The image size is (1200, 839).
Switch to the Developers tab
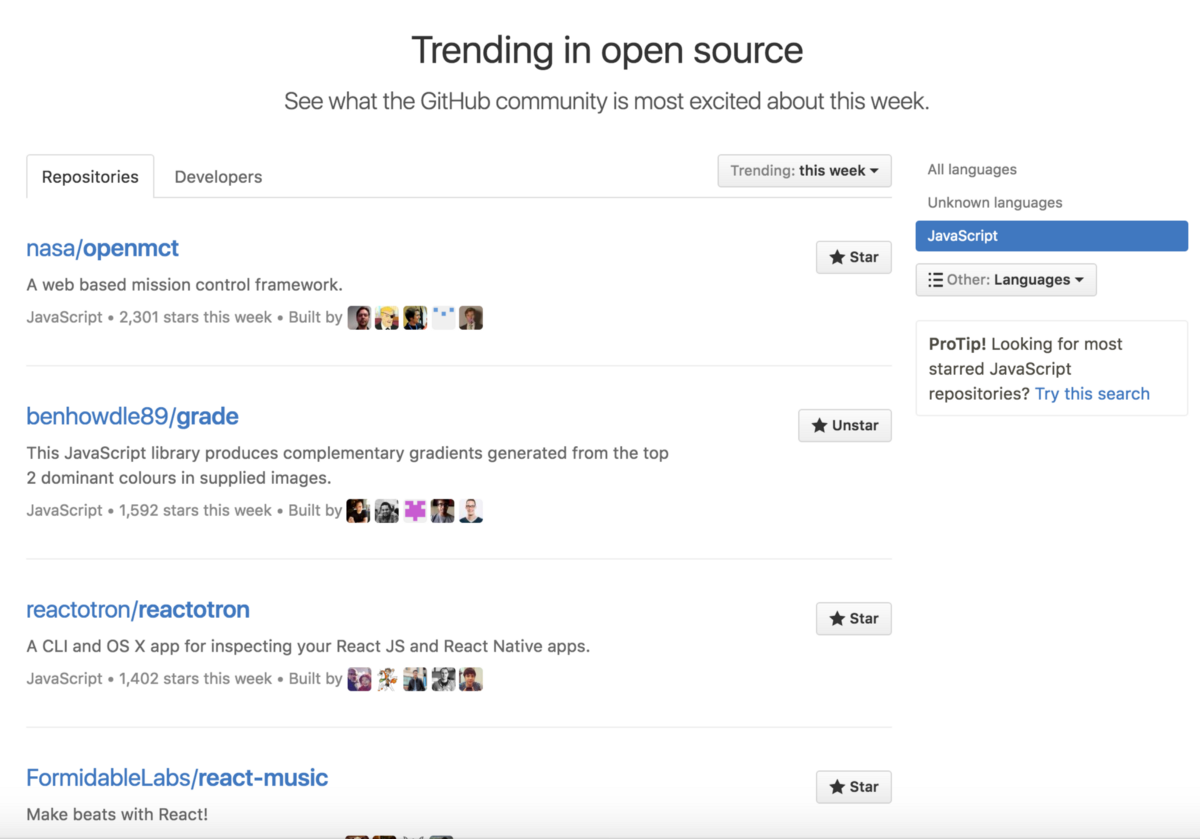pyautogui.click(x=218, y=177)
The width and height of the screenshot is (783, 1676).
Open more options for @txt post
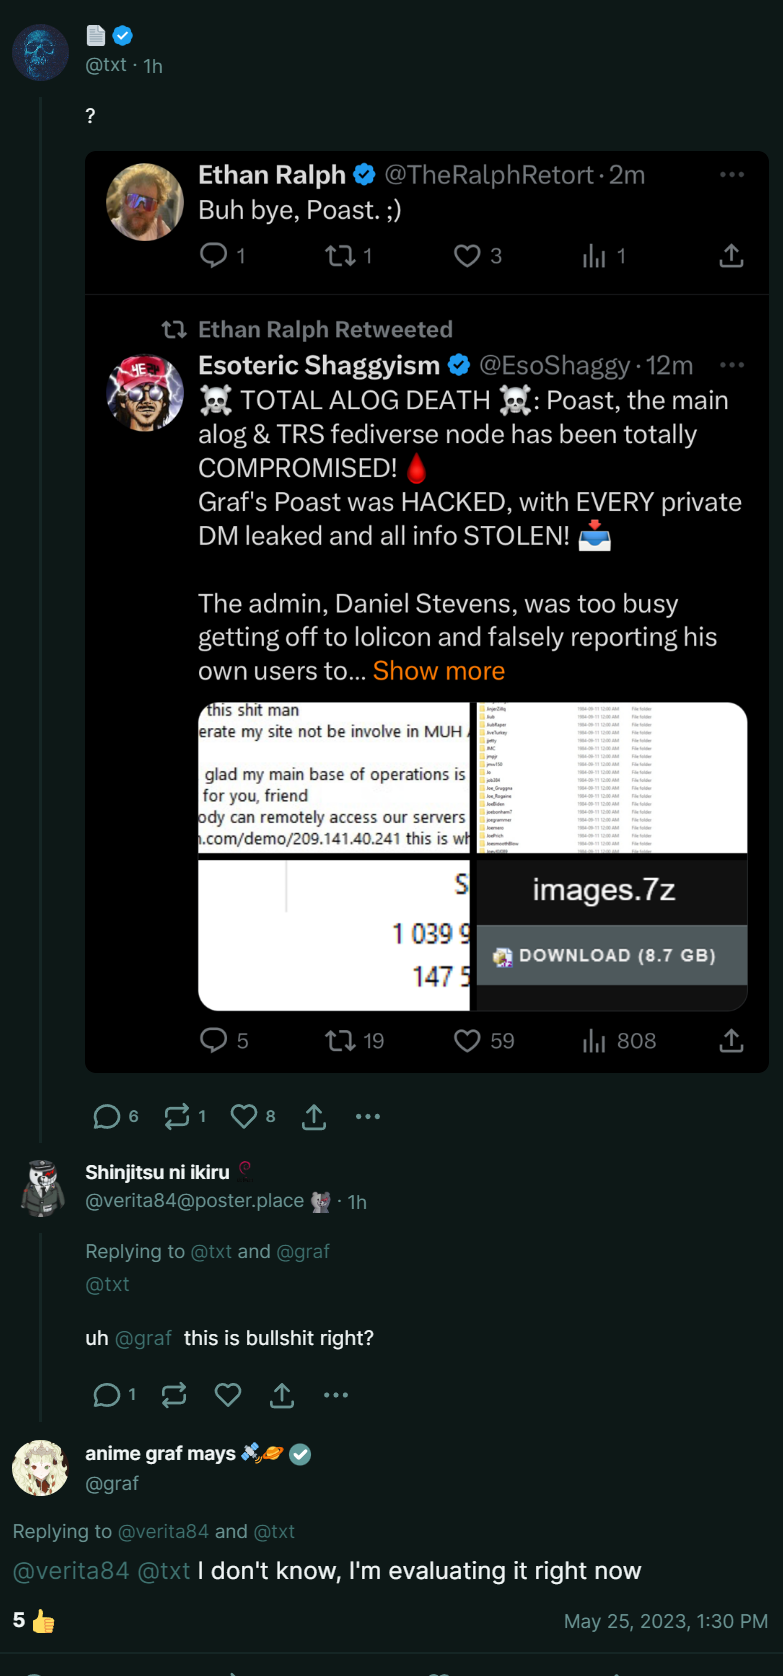tap(368, 1116)
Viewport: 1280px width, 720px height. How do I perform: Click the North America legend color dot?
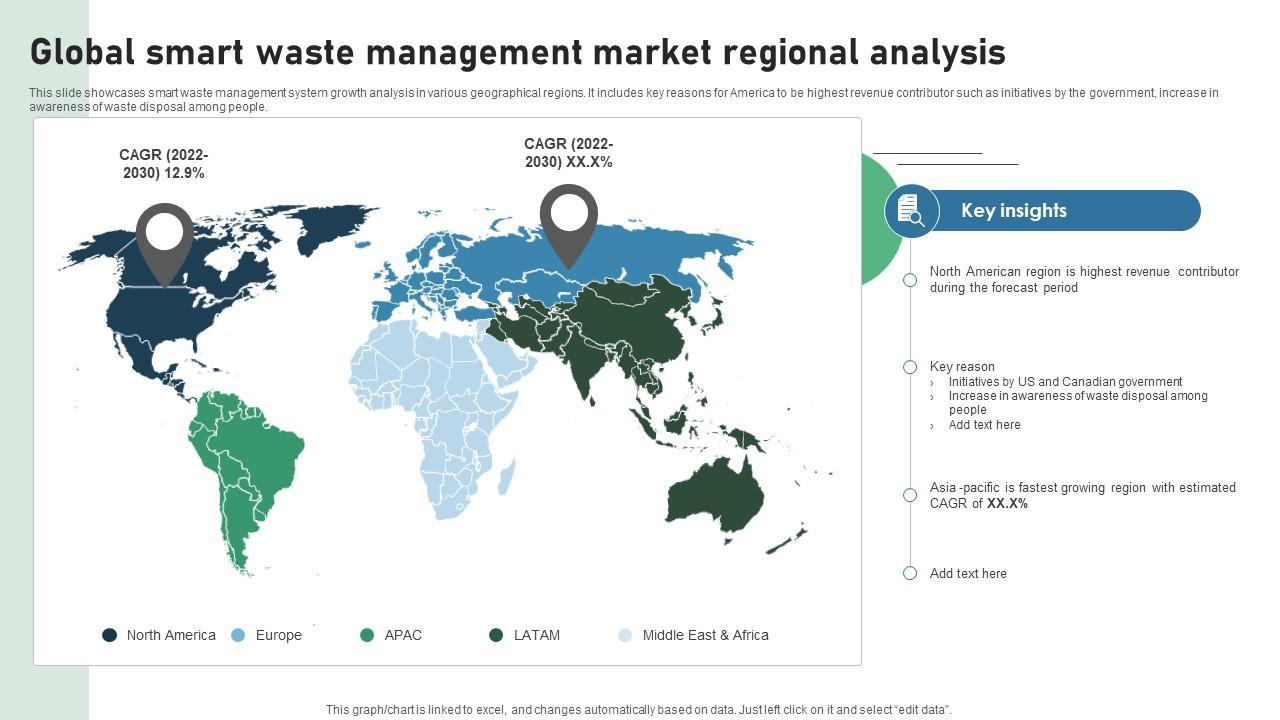(110, 635)
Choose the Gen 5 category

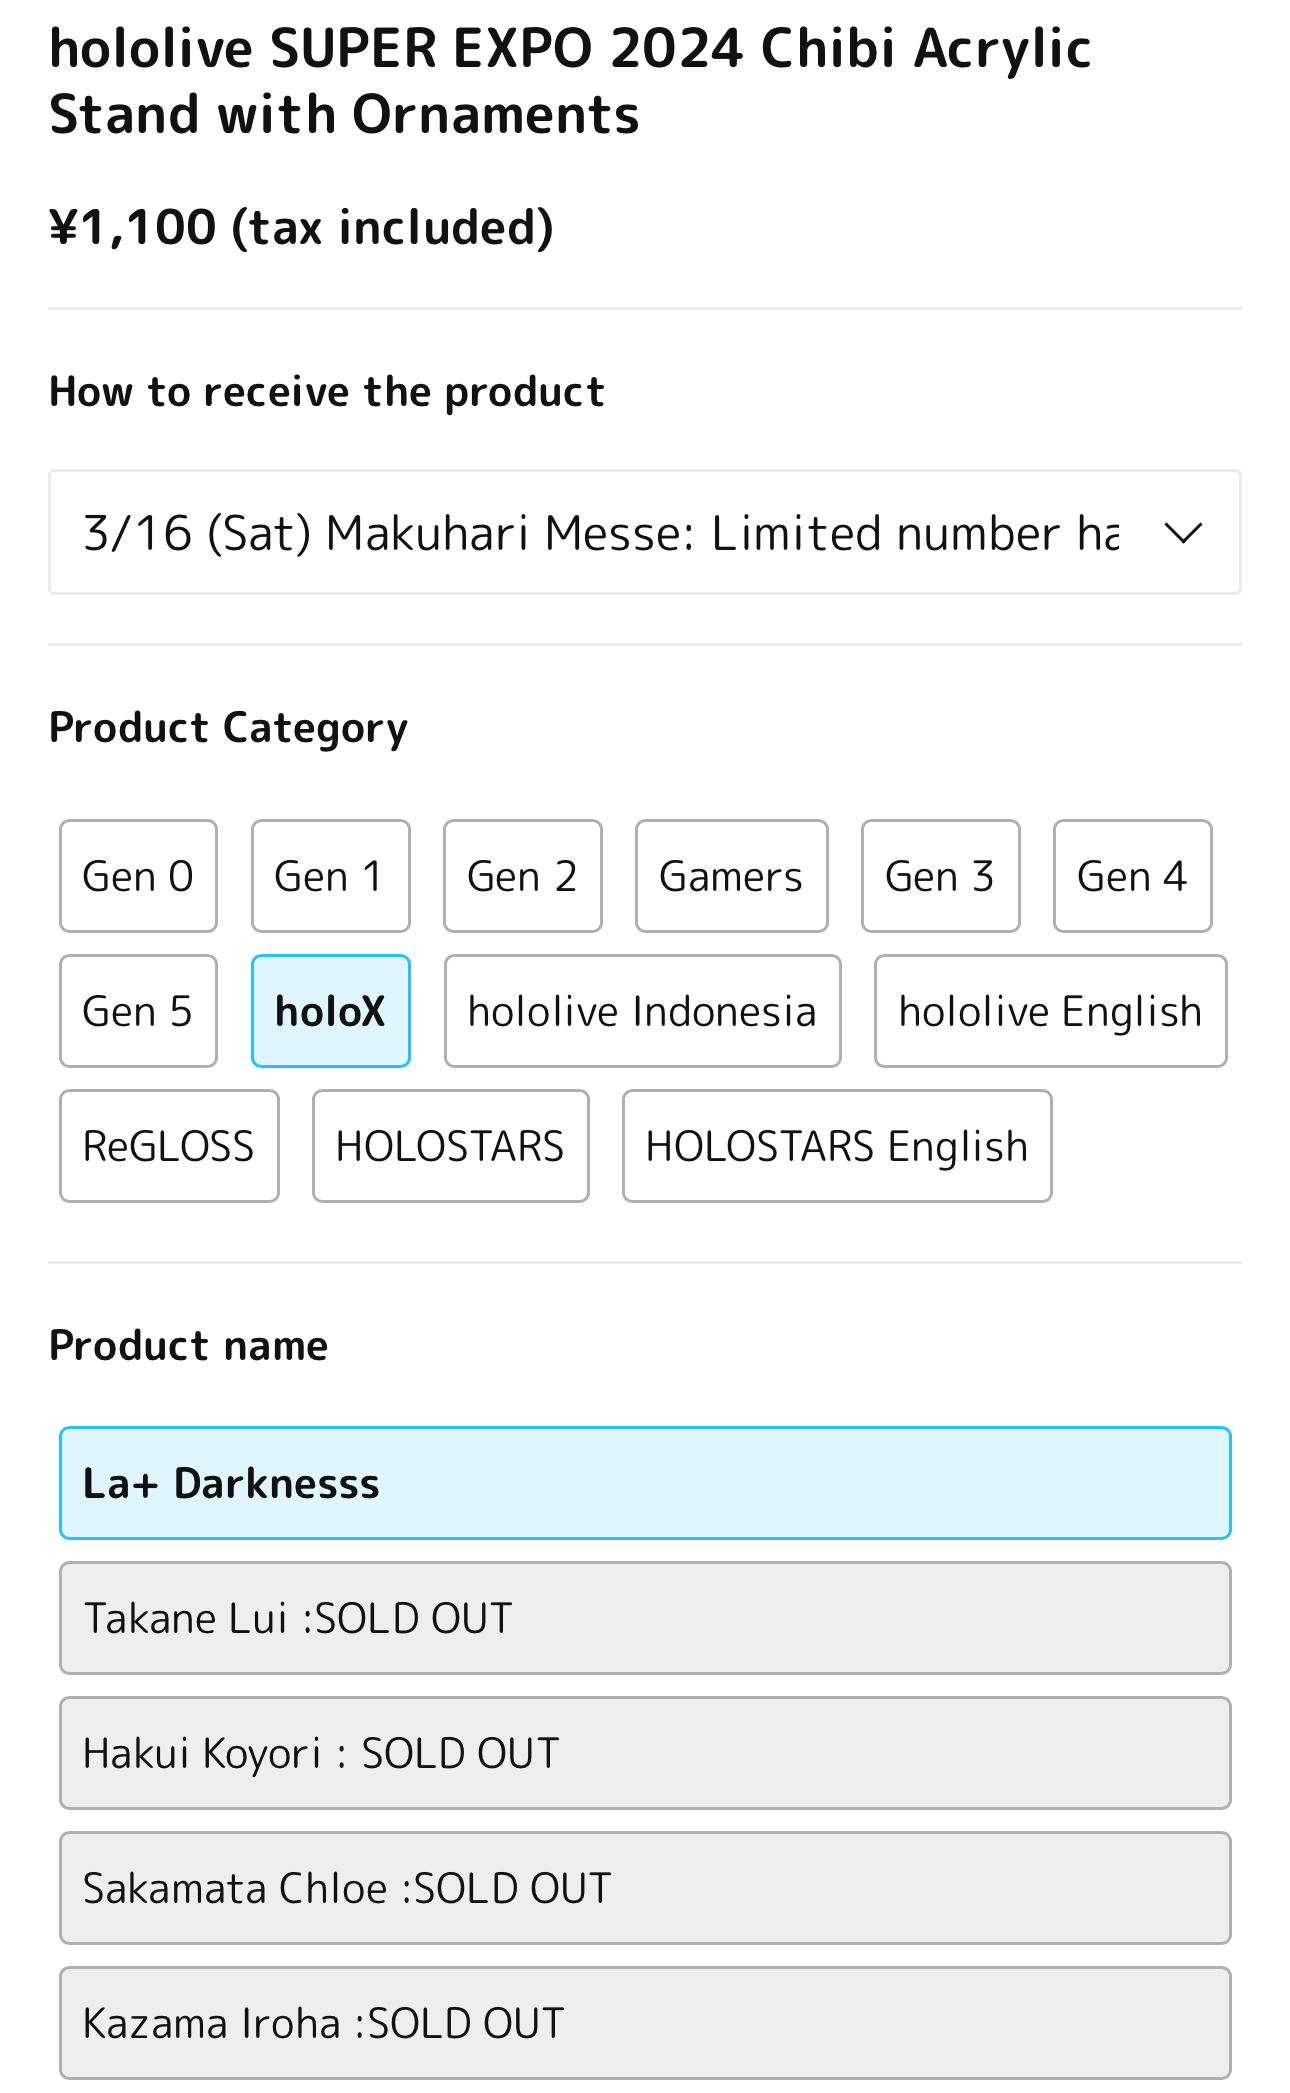coord(138,1011)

INSTRUCTIONS TO FOLLOW: Every line from the one with "Viewport: 1280px width, 720px" through the last line of the data must be copied exactly. Leave the pictures out.

EXERCISE RESPONSE:
Viewport: 1280px width, 720px height. How do I perform: Click the North America legend color dot?
(110, 635)
Choose the Gen 5 category

coord(138,1011)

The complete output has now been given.